Question

find the surface area of the prism using the net. find the area of the triangular bases. triangular bases: ? cm² side rectangles: ? cm² total surface area: ? cm² hint: a = b × h ÷ 2 (with a net diagram showing a triangular prism net: triangles with base 7 cm, height 6 cm; rectangles with dimensions 7 cm × 12 cm, 7 cm × 12 cm, 7 cm × 12 cm)

Explanation:

Step1: Calculate area of one triangular base

The formula for the area of a triangle is \( A = \frac{b \times h}{2} \). Here, the base \( b = 7 \) cm and height \( h = 6 \) cm. So, area of one triangle is \( \frac{7 \times 6}{2} = 21 \) \( cm^2 \).

Step2: Calculate area of two triangular bases

Since there are two triangular bases, multiply the area of one by 2. So, \( 21 \times 2 = 42 \) \( cm^2 \).

Step3: Calculate area of side rectangles

There are three rectangles, each with dimensions \( 7 \) cm (width) and \( 12 \) cm (height). The area of one rectangle is \( 7 \times 12 = 84 \) \( cm^2 \). For three rectangles, it's \( 84 \times 3 = 252 \) \( cm^2 \).

Step4: Calculate total surface area

Add the area of triangular bases and side rectangles. So, \( 42 + 252 = 294 \) \( cm^2 \).

Answer:

• Triangular bases: \( 42 \) \( cm^2 \)
• Side rectangles: \( 252 \) \( cm^2 \)
• Total surface area: \( 294 \) \( cm^2 \)

────────

● What is being asked
Answer these questions from the prism surface area explanation, numbering your answers the same way:
1. What height is given for each triangle in the net?
2. What is the area of one side rectangle?
3. What is the total surface area of the prism?

● Data
────────

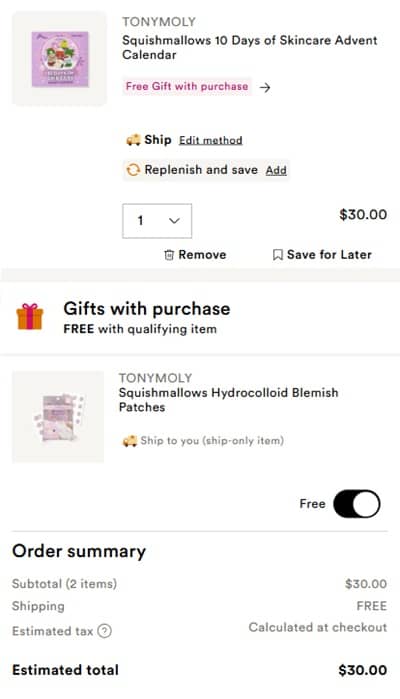The height and width of the screenshot is (699, 400).
Task: Click the gift box icon
Action: click(x=30, y=317)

────────

● Solution below
1. 6 cm
2. 84 cm²
3. 294 cm²